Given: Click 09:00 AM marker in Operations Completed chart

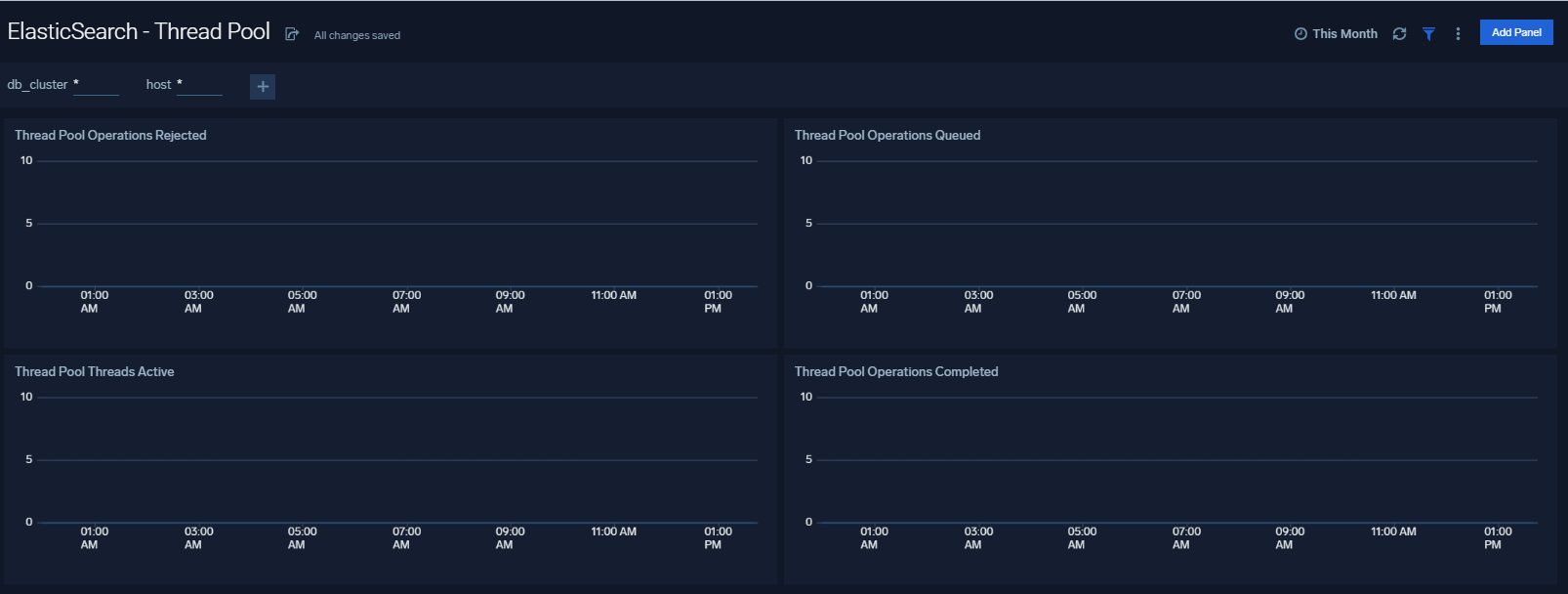Looking at the screenshot, I should (1289, 537).
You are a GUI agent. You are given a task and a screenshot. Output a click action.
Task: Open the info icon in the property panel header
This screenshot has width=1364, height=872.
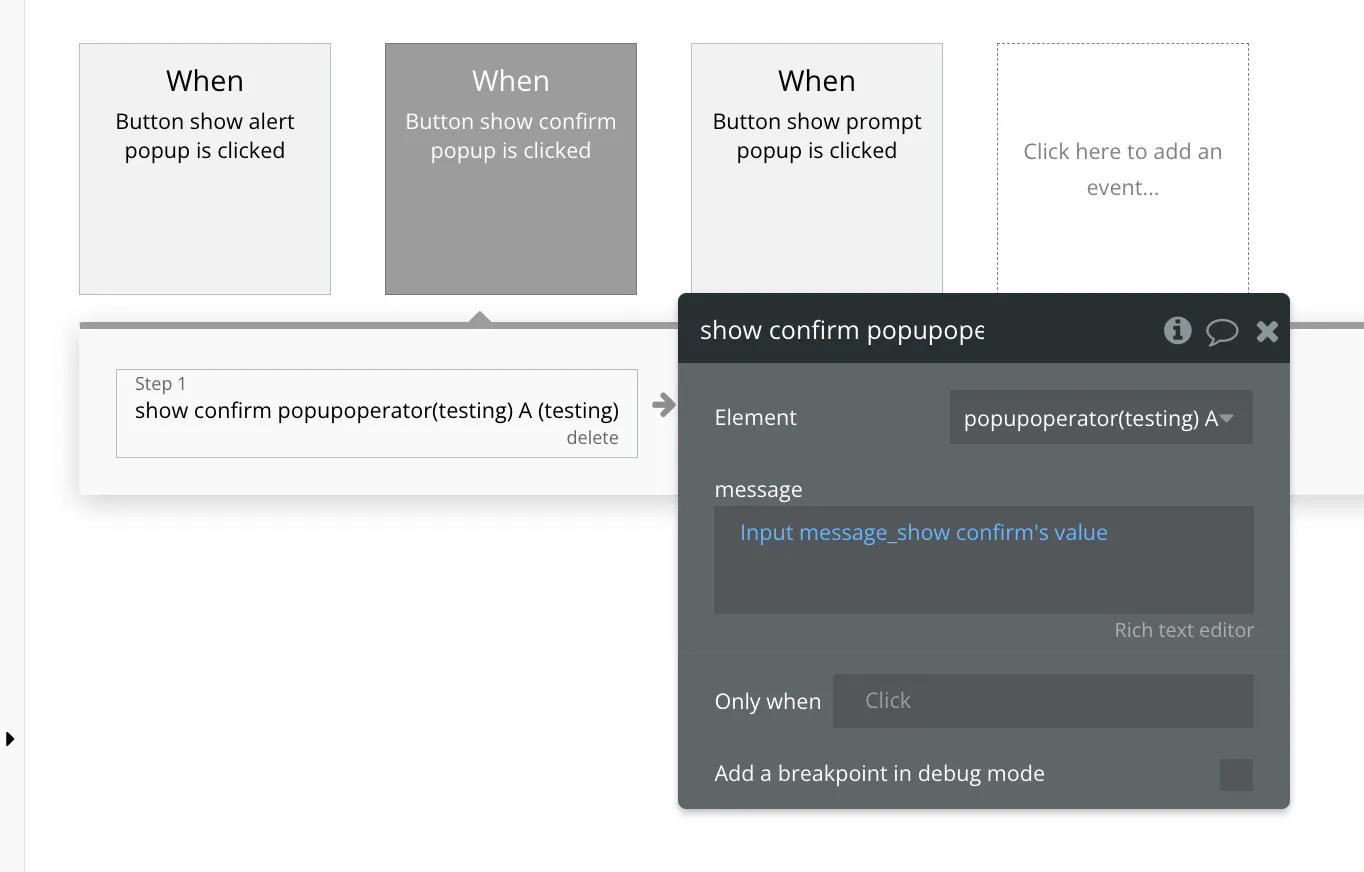click(x=1177, y=330)
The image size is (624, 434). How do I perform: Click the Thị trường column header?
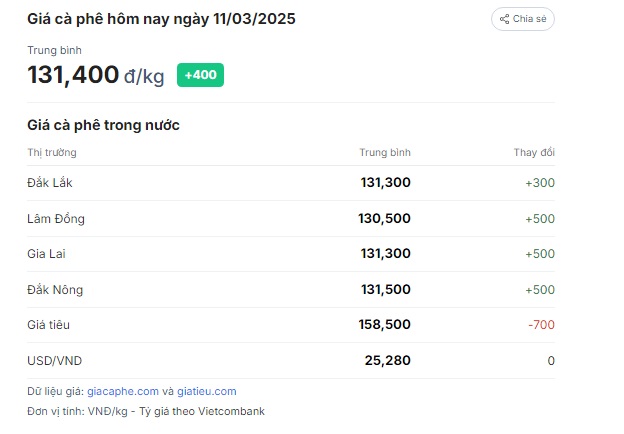click(52, 152)
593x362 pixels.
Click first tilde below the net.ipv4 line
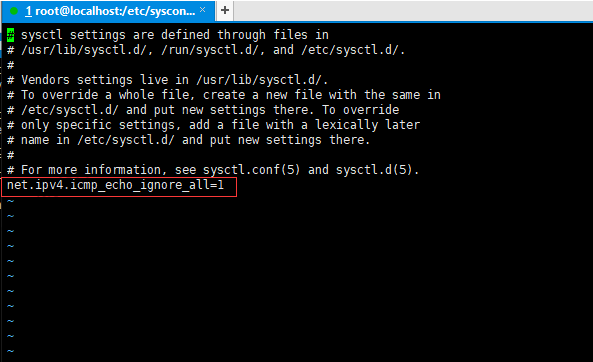point(11,201)
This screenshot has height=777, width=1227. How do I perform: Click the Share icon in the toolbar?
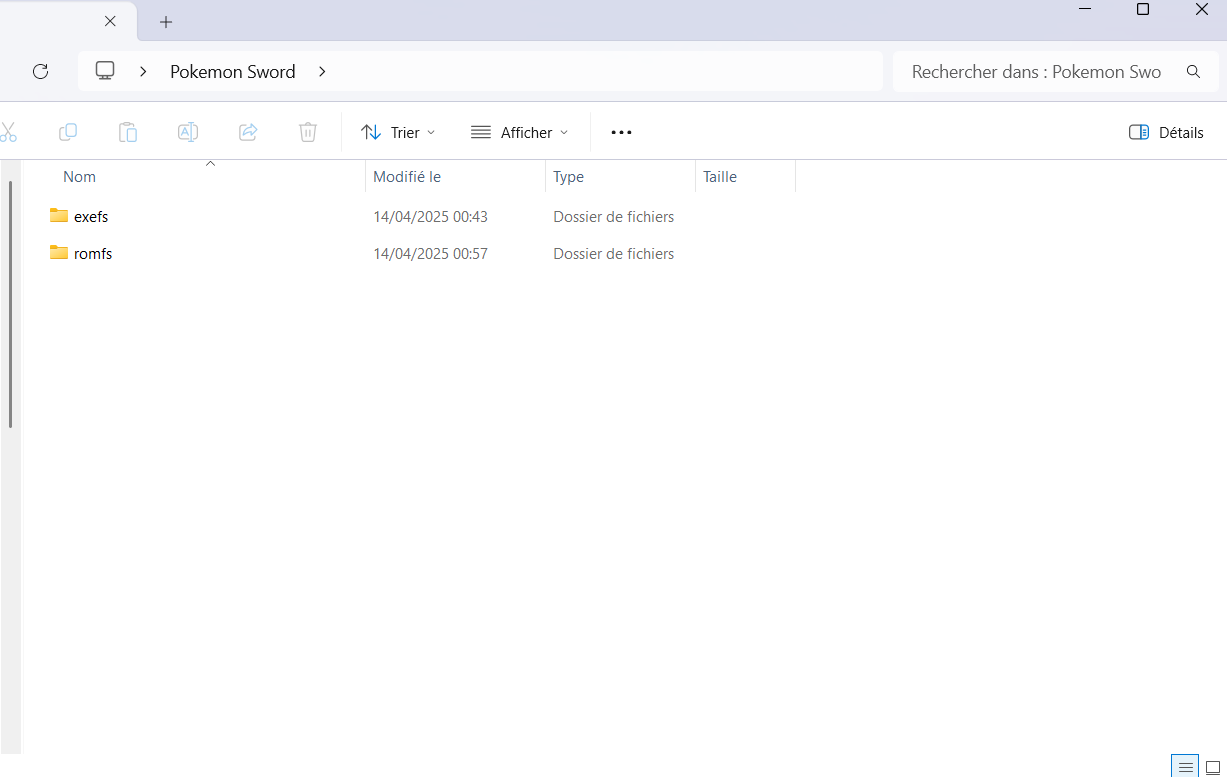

→ What is being asked:
An exact repeat of all the data is required, pictures excluded.

→ Result below:
Given: Click 09:00 AM marker in Operations Completed chart

Looking at the screenshot, I should (1289, 537).
You are a GUI agent. You are given a task and a screenshot. Output a click action.
Task: Open the info icon in the property panel header
This screenshot has width=1364, height=872.
click(x=1177, y=330)
The image size is (624, 434). How do I perform: Click the Thị trường column header?
click(52, 152)
593x362 pixels.
Click first tilde below the net.ipv4 line
point(11,201)
This screenshot has height=777, width=1227. How do I perform: Click the Share icon in the toolbar?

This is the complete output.